So the phone rings and it’s a journalist from the Daily Mirror, wanting me to comment on the story circulating in the press, which claims that the origin of the Australian accent lies in the drunken speech of the first convicts. I commented, all right. I used an ancient linguistic technical term: it’s complete bollocks. Rubbish, I added, helpfully.

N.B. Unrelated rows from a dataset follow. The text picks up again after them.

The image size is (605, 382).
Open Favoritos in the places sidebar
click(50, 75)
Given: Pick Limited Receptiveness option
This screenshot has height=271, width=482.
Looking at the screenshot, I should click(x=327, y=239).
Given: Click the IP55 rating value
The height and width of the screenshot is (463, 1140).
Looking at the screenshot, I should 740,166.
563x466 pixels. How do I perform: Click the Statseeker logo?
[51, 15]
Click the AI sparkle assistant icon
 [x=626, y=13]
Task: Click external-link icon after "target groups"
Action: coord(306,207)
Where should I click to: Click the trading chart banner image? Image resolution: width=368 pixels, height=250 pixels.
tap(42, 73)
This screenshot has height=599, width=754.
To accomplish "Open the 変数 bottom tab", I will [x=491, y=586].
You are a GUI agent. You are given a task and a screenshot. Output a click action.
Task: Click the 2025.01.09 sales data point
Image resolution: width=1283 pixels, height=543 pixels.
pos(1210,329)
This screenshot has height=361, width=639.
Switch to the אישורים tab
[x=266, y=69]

That wasn’t enough, it seemed. I then had to spend the best part of an hour doing my best to persuade the journalist, who had obviously fallen for this story hook, line and sinker, (a) that it had come from an Australian academic, Dean Frenkel, who, although described as a “speech expert”, doesn’t seem to have any background in the relevant disciplines of historical sociolingustics and phonetics (one website describes him as a “left field artist” among other things); (b) that it wasn’t especially new – it turns up regularly, along with similar myths from other parts of the world (such as that the Liverpudlian accent is the result of fog in the Mersey, or that the Welsh rising lilt is because they lived in the mountains, or that the Birmingham accent arose because people didn’t open their mouths very much to avoid the dirty air), which are all equally rubbish; (c) that there isn’t actually any evidence to show that convicts 200 years ago spoke drunkenly to their children on a regular basis; (d) that drunken speech actually has very little in common with the examples cited of the Australian accent; and (e) that if she examined those examples, she’d soon see that they don’t support the case at all.
For instance, standing pronounced as stending is described as “lazy”; but “e” is higher up in the mouth than “a”, and actually takes more muscular energy to produce; it’s the very opposite of lazy.
The characteristic “ai” in words like day is similarly said to be the result of lazy drunkenness – in which case all Cockneys are drunk, for this diphthong is found in that accent too (among many others). Cockney, along with some other British accents, is actually one of the real influencers of Australian pronunciation.
To call the accent a “speech impediment” or the result of “inferior brain functioning”, as he’s reported to have said, is absolutely extraordinary. On that basis every accent is an impediment – apart, of course, from the one Dean Frenkel holds in his mind as some sort of speech ideal. It’s the kind of thinking that was common in the early days of prescriptivism, and it’s surprising to see it surfacing again now. And appalling that the media should so readily believe it.
Was my long conversation with the journalist worth it? Not in the slightest. When the article appeared, she quoted a couple of lines from me about the diversity of accents in the UK, and allowed the story to come across as if it were gospel. “So if the Aussie accent is down to booze, why do other parts of the world speak English so differently?” The word “rubbish” didn’t appear at all. Nor the other word.
It’s yet another example of how the tabloid media masquerades fiction as fact, in the interests of what they think is a good story. The Guardian, for example, ran a piece debunking the myth, but that will hardly have an impact on the many readers of the Mirror and the Daily Mail (which also ran the story prominently) who will have read it, believed it, and repeated it. It’s really depressing.
This kind of journalism makes the job of a linguist so much harder.